Your latter version doesn't actually do anything anywhere close to the recursion you defined.

I see what you mean. I was confused. My intention was having 100 calls
in the second one with f1 as well.
Maybe I can make the point with using another example via mutual
recursion, 'fibRping/pong' below.
But I was thinking 'fibRping' version would need less memory then the
plain recursion, which I now understand
that I was mistaken. Every call counts then.

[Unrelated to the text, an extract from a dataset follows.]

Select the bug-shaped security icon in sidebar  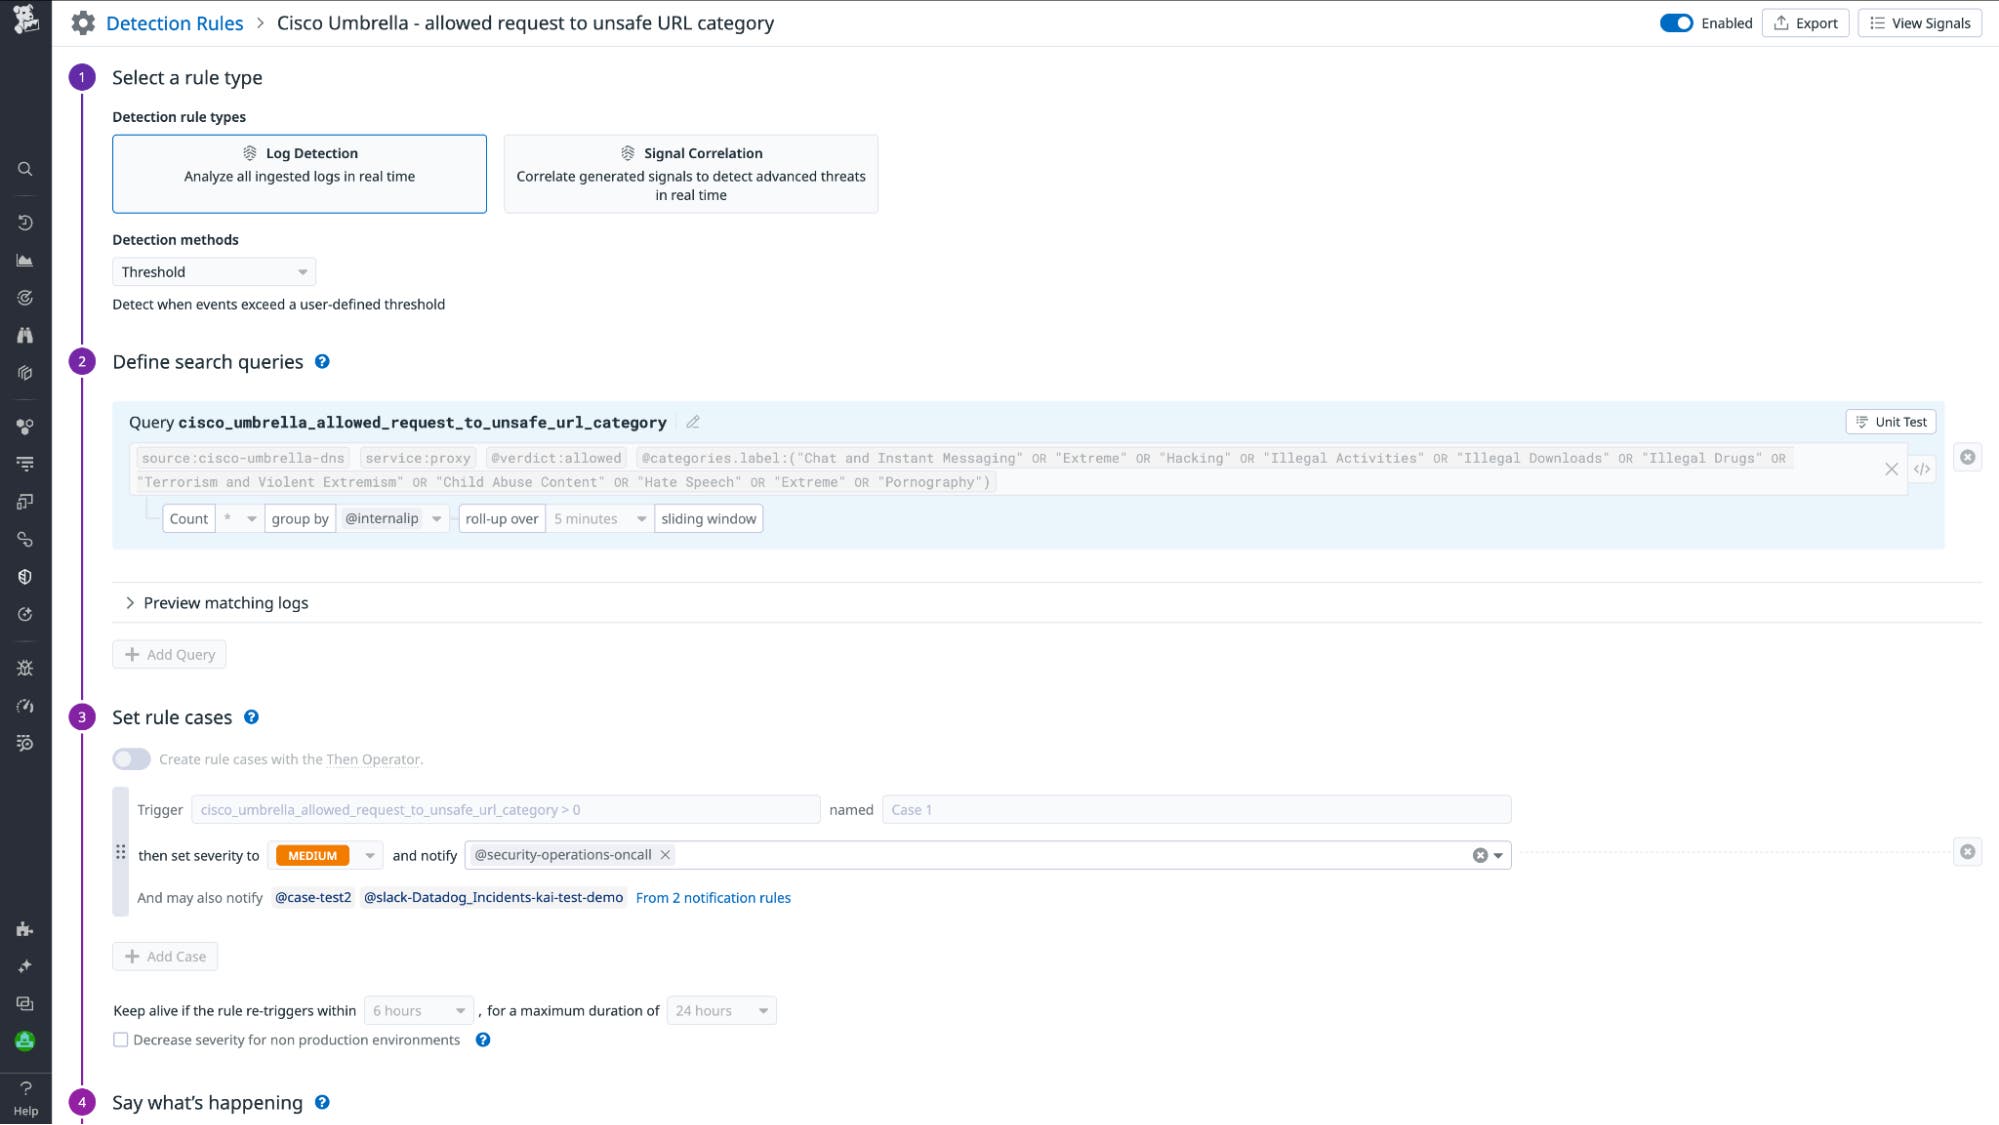click(x=25, y=668)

Even though I had an
impression that  calling the same
function more then once like fibRping/pong would not create additional
memory requirement ... (Probably the issue is noting to do with
Rs internals though..

Using Dirk's blog entry (http://dirk.eddelbuettel.com/blog/2011/09/08/) :
## R implementation of recursive Fibonacci sequence
fibR <- function(n) {
    if (n == 0) return(0)
    if (n == 1) return(1)
    return (fibR(n - 1) + fibR(n - 2))
}


# Now Mutual recursion
fibRping  <- function(n) {
    if (n == 0) return(0)
    if (n == 1) return(1)
    return (fibRpong(n - 1) + fibRpong(n - 2))
}
fibRpong  <- function(n) {
    if (n == 0) return(0)
    if (n == 1) return(1)
    return (fibRping(n - 1) + fibRping(n - 2))
}

options(expressions=500000)
fibR(50000)> options(expressions=500000)

fibR(50000)

Error: C stack usage is too close to the limit

fibRping(50000)

Error: C stack usage is too close to the limit